* _YOUR GOAL_
This task calls for printing every entry exactly.

SUPPLIED MATERIAL below:

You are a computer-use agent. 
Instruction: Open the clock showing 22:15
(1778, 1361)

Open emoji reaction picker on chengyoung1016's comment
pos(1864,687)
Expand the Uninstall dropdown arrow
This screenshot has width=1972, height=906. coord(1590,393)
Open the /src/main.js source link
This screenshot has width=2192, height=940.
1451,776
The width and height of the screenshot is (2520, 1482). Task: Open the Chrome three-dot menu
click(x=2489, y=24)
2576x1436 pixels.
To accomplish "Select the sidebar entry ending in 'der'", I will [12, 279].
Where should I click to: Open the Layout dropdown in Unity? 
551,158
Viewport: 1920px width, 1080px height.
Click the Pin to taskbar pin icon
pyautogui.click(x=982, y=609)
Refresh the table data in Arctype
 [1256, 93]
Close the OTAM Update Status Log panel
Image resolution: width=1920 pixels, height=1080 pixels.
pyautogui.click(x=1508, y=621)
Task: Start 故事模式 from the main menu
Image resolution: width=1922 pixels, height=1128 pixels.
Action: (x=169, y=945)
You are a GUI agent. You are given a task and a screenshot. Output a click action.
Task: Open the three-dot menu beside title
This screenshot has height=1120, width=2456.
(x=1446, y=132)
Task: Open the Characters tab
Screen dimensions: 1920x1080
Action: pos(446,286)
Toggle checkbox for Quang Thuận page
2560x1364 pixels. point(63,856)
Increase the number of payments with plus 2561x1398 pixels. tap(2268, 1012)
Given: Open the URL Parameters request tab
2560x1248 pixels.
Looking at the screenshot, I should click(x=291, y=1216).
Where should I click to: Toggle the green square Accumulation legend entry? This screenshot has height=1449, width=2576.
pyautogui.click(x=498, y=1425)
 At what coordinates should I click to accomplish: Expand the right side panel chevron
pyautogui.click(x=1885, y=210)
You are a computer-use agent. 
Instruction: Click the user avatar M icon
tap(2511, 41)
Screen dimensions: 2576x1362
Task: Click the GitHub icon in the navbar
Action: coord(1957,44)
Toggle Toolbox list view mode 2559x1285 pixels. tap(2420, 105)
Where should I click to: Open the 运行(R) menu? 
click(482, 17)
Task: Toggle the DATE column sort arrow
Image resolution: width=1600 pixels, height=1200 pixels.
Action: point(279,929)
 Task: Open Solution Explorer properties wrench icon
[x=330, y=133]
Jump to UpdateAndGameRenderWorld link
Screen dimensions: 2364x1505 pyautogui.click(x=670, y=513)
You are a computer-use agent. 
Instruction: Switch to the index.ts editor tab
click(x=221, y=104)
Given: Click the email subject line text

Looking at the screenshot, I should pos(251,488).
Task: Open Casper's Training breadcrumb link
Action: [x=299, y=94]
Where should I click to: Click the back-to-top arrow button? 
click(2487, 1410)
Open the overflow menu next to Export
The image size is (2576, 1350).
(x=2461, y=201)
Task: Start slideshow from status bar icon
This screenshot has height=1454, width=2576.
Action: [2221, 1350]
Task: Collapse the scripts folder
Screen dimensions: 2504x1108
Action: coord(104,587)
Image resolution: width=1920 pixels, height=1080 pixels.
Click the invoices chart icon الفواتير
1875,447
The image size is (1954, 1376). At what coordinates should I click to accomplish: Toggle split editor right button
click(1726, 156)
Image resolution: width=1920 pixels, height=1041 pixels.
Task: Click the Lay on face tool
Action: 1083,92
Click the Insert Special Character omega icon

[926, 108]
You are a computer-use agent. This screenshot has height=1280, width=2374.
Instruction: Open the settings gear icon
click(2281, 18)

End of SUPPLIED MATERIAL.

* _RESPONSE BOX_
You are a computer-use agent. 
Instruction: Open the clock showing 22:15
(1778, 1361)

Open emoji reaction picker on chengyoung1016's comment
pos(1864,687)
Expand the Uninstall dropdown arrow
This screenshot has width=1972, height=906. coord(1590,393)
Open the /src/main.js source link
This screenshot has width=2192, height=940.
1451,776
The width and height of the screenshot is (2520, 1482). Task: Open the Chrome three-dot menu
click(x=2489, y=24)
2576x1436 pixels.
To accomplish "Select the sidebar entry ending in 'der'", I will [12, 279].
Where should I click to: Open the Layout dropdown in Unity? 
551,158
Viewport: 1920px width, 1080px height.
Click the Pin to taskbar pin icon
pyautogui.click(x=982, y=609)
Refresh the table data in Arctype
 [1256, 93]
Close the OTAM Update Status Log panel
Image resolution: width=1920 pixels, height=1080 pixels.
pyautogui.click(x=1508, y=621)
Task: Start 故事模式 from the main menu
Image resolution: width=1922 pixels, height=1128 pixels.
Action: (x=169, y=945)
You are a GUI agent. You are given a task and a screenshot. Output a click action.
Task: Open the three-dot menu beside title
This screenshot has height=1120, width=2456.
(x=1446, y=132)
Task: Open the Characters tab
Screen dimensions: 1920x1080
Action: pos(446,286)
Toggle checkbox for Quang Thuận page
2560x1364 pixels. point(63,856)
Increase the number of payments with plus 2561x1398 pixels. tap(2268, 1012)
Given: Open the URL Parameters request tab
2560x1248 pixels.
Looking at the screenshot, I should click(x=291, y=1216).
Where should I click to: Toggle the green square Accumulation legend entry? This screenshot has height=1449, width=2576.
pyautogui.click(x=498, y=1425)
 At what coordinates should I click to accomplish: Expand the right side panel chevron
pyautogui.click(x=1885, y=210)
You are a computer-use agent. 
Instruction: Click the user avatar M icon
tap(2511, 41)
Screen dimensions: 2576x1362
Task: Click the GitHub icon in the navbar
Action: coord(1957,44)
Toggle Toolbox list view mode 2559x1285 pixels. tap(2420, 105)
Where should I click to: Open the 运行(R) menu? 
click(482, 17)
Task: Toggle the DATE column sort arrow
Image resolution: width=1600 pixels, height=1200 pixels.
Action: point(279,929)
 Task: Open Solution Explorer properties wrench icon
[x=330, y=133]
Jump to UpdateAndGameRenderWorld link
Screen dimensions: 2364x1505 pyautogui.click(x=670, y=513)
You are a computer-use agent. 
Instruction: Switch to the index.ts editor tab
click(x=221, y=104)
Given: Click the email subject line text

Looking at the screenshot, I should pos(251,488).
Task: Open Casper's Training breadcrumb link
Action: [x=299, y=94]
Where should I click to: Click the back-to-top arrow button? 
click(2487, 1410)
Open the overflow menu next to Export
The image size is (2576, 1350).
(x=2461, y=201)
Task: Start slideshow from status bar icon
This screenshot has height=1454, width=2576.
Action: [2221, 1350]
Task: Collapse the scripts folder
Screen dimensions: 2504x1108
Action: coord(104,587)
Image resolution: width=1920 pixels, height=1080 pixels.
Click the invoices chart icon الفواتير
1875,447
The image size is (1954, 1376). At what coordinates should I click to accomplish: Toggle split editor right button
click(1726, 156)
Image resolution: width=1920 pixels, height=1041 pixels.
Task: Click the Lay on face tool
Action: 1083,92
Click the Insert Special Character omega icon

[926, 108]
You are a computer-use agent. This screenshot has height=1280, width=2374.
Instruction: Open the settings gear icon
click(2281, 18)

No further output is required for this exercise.